If we didn’t have matches, call nqp::p6store, storing the $_ (this is our original string S/// works on) in the $/:

      - QAST::Op(p6store)
        - QAST::Op(call &infix:<,>)
          - QAST::Var(lexical $/)
        - QAST::Var(lexical $_) <wanted>

Since we know the commit bisectable6 found makes .match return an empty slip for failed matches, it’s that last bit of QAST that should look suspicious, since slips flatten themselves out. We’ll return to why we’re storing into an &infix:<,>($/) rather than into $/ directly, but first, let’s write the NQP equivalent of such a setup.

We have two variables: $/ with Empty and $_ with our original string. The QAST::Op node maps out to an nqp op with the same name, so our suspicious bit looks something like this:

use nqp;

$_ = 'abc';
$/ = Empty;
nqp::p6store( &infix:<,>($/), $_);

Yet another helpful bot, camelia, lets us run a piece of code straight from IRC. Just use trigger m: with some code. Let’s try it out:

<Zoffix> m: use nqp; $_ = 'abc'; $/ = Empty;
    nqp::p6store( &infix:<,>($/), $_); dd $/;
<camelia> rakudo-moar ea2884: OUTPUT«Slip $/ = slip$()␤»

<Zoffix> m: use nqp; $_ = 'abc'; $/ = List.new;
    nqp::p6store( &infix:<,>($/), $_); dd $/;
<camelia> rakudo-moar ea2884: OUTPUT«Str $/ = "abc"␤»
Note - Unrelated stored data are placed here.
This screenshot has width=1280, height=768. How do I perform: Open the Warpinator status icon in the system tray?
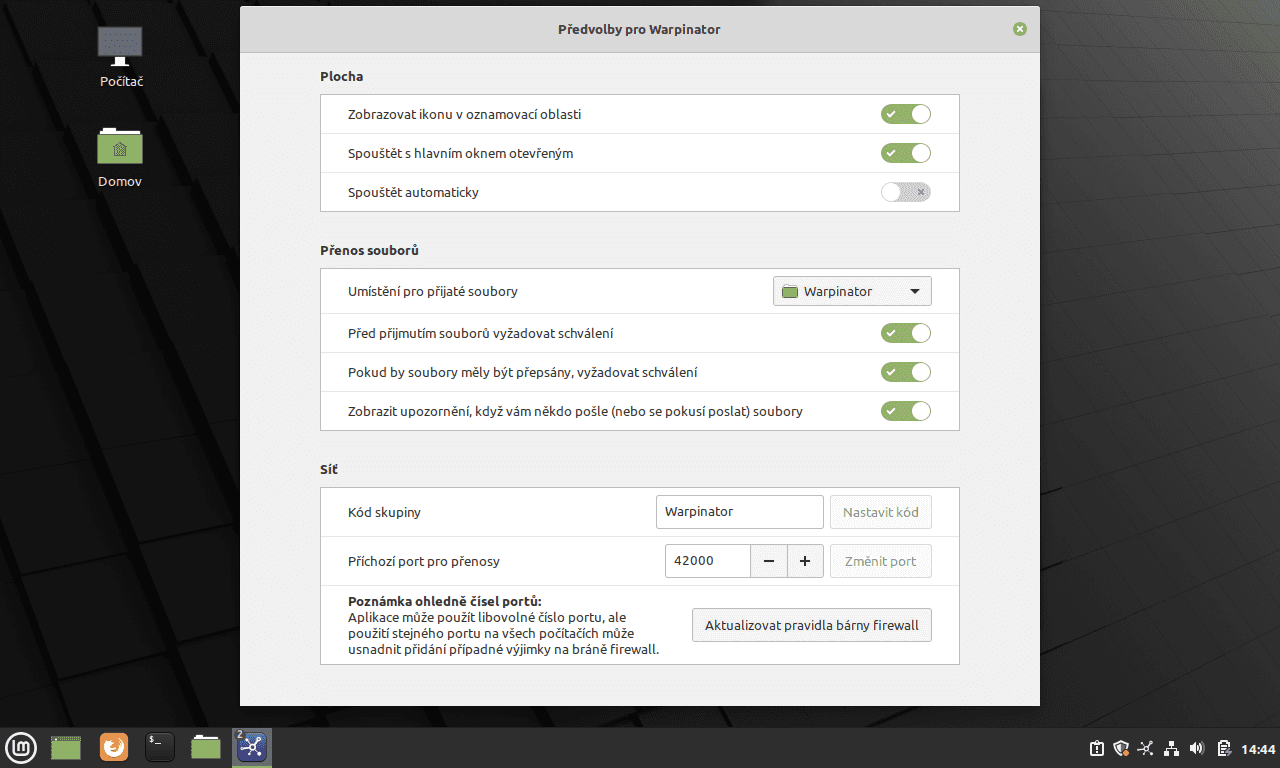click(x=1146, y=748)
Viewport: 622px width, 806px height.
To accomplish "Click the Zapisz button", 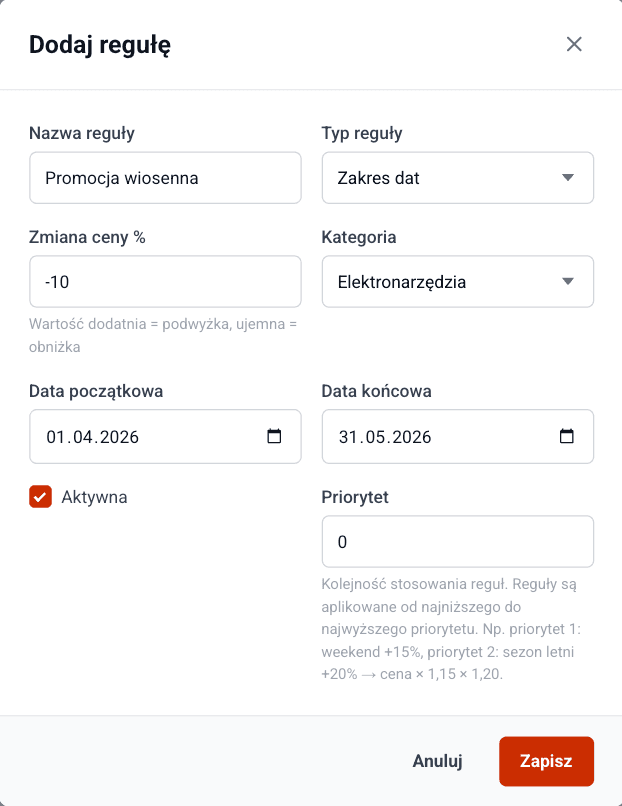I will (546, 761).
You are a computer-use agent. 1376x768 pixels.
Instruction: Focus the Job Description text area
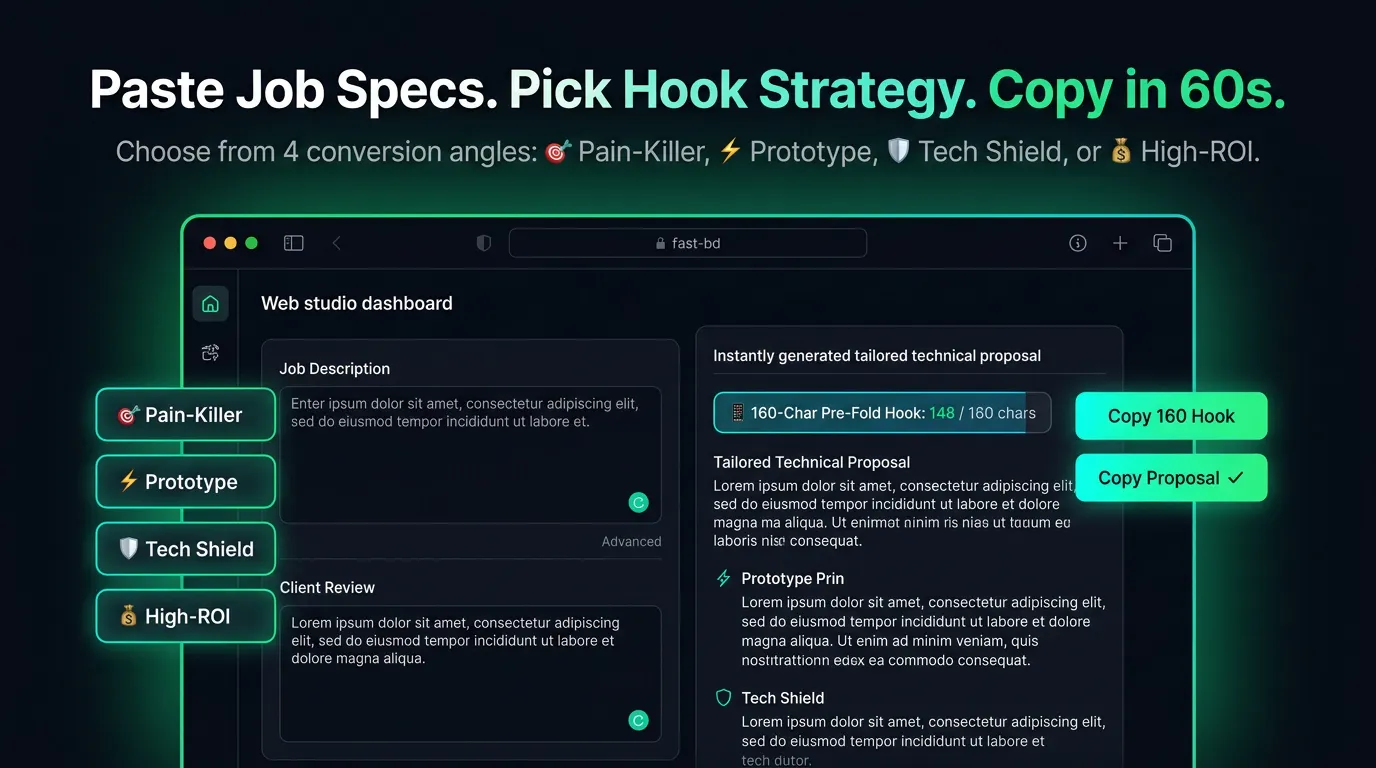tap(470, 455)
The results show that when $/ is an Empty, it ends up still being it after the p6store, while if $/ is an empty List, it happily takes a string. We finally connected the S/// operator with the commit that introduced the bug and found why it occurs (although, slips behaving like that may be a bug of its own). Let’s trace where that Empty in Str.match comes from and why it’s there.

What Sourcery Is This?

There’s another bot (it’s the future! people have lots of bots!), SourceBaby, that can give you a link to source code for a routine. It uses CoreHackers::Sourcery module under the hood and takes arguments to give to its sourcery routine. Trigger it with the s: trigger:

<Zoffix> s: 'abc', 'match', \(/d/, :g)
<SourceBaby> Zoffix, Sauce is at
    https://github.com/rakudo/rakudo/blob/164eb42/src/core/Str.pm#L946

We gave it an object to call a method on (a Str), a string with the method name (match), and a Capture with which arguments the method is to be called. In return, it gave a URL to the multi that handles those args:

multi method match(Regex:D $pattern, :global(:$g)!, *%_) {
    nqp::if(
      nqp::elems(nqp::getattr(%_,Map,'$!storage')),
      self!match-cursor(nqp::getlexcaller('$/'),
        $pattern($cursor-init(Cursor,self,:0c)), 'g', $g, %_),
      nqp::if(
        $g,
        self!match-list(nqp::getlexcaller('$/'),
          $pattern($cursor-init(Cursor,self,:0c)),
          CURSOR-GLOBAL, POST-MATCH),
        self!match-one(nqp::getlexcaller('$/'),
          $pattern($cursor-init(Cursor,self,:0c)))
      )
    )
}

No Empty here, but we can see that when $g is true, we call self!match-list. It’s a private method, so SourceBaby would not be able to help with it. Let’s find it by searching the same source file:

# Create list from the appropriate Sequence given the move
method !match-list(\slash, \cursor, \move, \post) {
    nqp::decont(slash = nqp::if(
      nqp::isge_i(nqp::getattr_i(cursor,Cursor,'$!pos'),0),
      Seq.new(POST-ITERATOR.new(cursor, move, post)).list,
      Empty,
    ))
}

And there’s our Empty! The commit message doesn’t mention why we changed from an empty List to an Empty, there are no comments in the source code explaining it, so we’ll have to resort to the most technologically non-advanced debugging tool in our arsenal… asking people.

The Dev IRC Channel

If you have questions about core development, join #perl6-dev IRC channel on Freenode. In this case, we can ask lizmat++ if she remembers whether there was a reason for that Empty.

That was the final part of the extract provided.